Mellerio seemed to have inherited her ancestors a love for China, and she said she felt there were a lot of work to do in enhancing the mutual understanding between the two countries.

Victor Segalen, a French naval doctor who traveled and lived in China from 1909 to 1914, wrote a great deal about China, including his masterpiece "China - The Great Statue" and other archeological and literary works.

To set up a foundation dedicated to sinology research to promote mutual understanding between Europe and China was Segalen's unfulfilled wish, said the granddaughter, who turned his dream into reality.

"We focused this Victor Segalen foundation on observation of society. For example, we organized a forum in 2008 over the European and Chinese views on the place of man in the world," she said.

Founded in 2007, the foundation has adhered to the anthropocentric vision that put human beings at the core of the world. It also worked out an action plan covering education, sustainable development, broadcasting, cultural heritage, health, and corporate culture and entrepreneurship.

The foundation, which works to enhance dialogue and links between the two nations via cultural exchanges, is planning its next session on development of countryside, as agriculture plays an important role in both France and China, the veteran Sino-Franco friendship promoter said.

Talking about the Sino-French ties, she said that during the long history of bilateral ties, there are "both very prosperous periods and very difficult times. (We have) ups and downs ... but almost always for political reasons," she said.

To Mellerio, the cultural exchanges between the two countries have always played a positive role even when times are difficult.

"We have the idea to set up exchanges between young Europeans," she said, adding they are considering a program for French and Chinese scholars that enables them to study a year in China and another year in France.

On the upcoming visit of Chinese President Hu Jintao, she said "the visit is a point on a long road... like all French people, I'll watch him (President Hu) on television, and listen to what he says."

Victor Segalen has traveled across China. Mellerio said her grandfather was very fond of Chinese painting and had found inspiration in the traditional Chinese painting, steles and philosophers of different schools.

Segalen's second trip to China in 1913-1914 was interrupted by the First World War, but his offsprings have travelled and continued to travel across the country in search of more things the two countries can share.

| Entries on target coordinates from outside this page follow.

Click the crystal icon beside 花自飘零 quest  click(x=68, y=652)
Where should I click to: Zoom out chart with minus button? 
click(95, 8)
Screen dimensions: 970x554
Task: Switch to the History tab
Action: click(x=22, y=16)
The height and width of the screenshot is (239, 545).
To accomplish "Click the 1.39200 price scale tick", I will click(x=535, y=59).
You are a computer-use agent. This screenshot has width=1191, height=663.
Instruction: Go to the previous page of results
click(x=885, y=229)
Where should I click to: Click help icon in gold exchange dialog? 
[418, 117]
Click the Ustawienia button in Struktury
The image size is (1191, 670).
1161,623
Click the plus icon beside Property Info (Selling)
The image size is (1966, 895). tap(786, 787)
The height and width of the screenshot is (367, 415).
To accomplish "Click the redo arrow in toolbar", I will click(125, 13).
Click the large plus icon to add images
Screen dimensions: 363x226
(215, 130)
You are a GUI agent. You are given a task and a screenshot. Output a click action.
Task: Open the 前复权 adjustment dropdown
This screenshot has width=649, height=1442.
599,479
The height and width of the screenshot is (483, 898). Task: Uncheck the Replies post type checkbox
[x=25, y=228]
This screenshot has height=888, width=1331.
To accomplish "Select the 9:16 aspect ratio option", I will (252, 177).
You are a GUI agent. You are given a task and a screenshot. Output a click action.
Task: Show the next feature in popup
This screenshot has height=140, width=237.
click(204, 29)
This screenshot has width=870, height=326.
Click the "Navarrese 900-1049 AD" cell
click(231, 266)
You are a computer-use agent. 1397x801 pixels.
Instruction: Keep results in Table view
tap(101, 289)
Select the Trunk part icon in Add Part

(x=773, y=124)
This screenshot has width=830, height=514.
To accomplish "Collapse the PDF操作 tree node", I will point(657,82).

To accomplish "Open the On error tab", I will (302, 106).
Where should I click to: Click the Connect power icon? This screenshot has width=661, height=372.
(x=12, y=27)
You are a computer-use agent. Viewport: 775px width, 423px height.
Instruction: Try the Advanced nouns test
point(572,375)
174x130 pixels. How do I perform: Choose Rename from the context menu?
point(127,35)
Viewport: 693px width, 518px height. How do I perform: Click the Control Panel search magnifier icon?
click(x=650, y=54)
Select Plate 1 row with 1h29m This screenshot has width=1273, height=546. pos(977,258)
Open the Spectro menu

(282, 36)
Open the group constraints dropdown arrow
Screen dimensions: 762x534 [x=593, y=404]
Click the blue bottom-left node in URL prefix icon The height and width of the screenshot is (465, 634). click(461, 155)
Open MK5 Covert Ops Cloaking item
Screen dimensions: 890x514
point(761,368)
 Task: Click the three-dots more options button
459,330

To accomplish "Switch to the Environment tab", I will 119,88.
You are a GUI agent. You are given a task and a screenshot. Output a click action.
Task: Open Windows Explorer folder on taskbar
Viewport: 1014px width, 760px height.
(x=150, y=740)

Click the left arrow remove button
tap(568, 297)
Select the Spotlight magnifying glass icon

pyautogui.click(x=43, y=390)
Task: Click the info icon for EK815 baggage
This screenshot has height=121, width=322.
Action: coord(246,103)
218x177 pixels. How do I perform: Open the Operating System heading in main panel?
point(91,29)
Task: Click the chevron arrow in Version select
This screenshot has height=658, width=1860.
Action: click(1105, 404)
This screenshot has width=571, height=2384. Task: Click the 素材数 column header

From her traveling experience in China, Mellerio said she was impressed by the openness of China and perseverance of the Chinese people in face of adverse circumstances.

"I think China should sustain its cultural character and value, and don't copy the U.S. mode or European mode. China is what China is."

"In Segalen's 'Steles', there is a quote that I love, and it said 'As always one makes a long journey which is none other than a journey into one's own self,' "she said, comparing the European people's pursuit in understanding China to such a journey.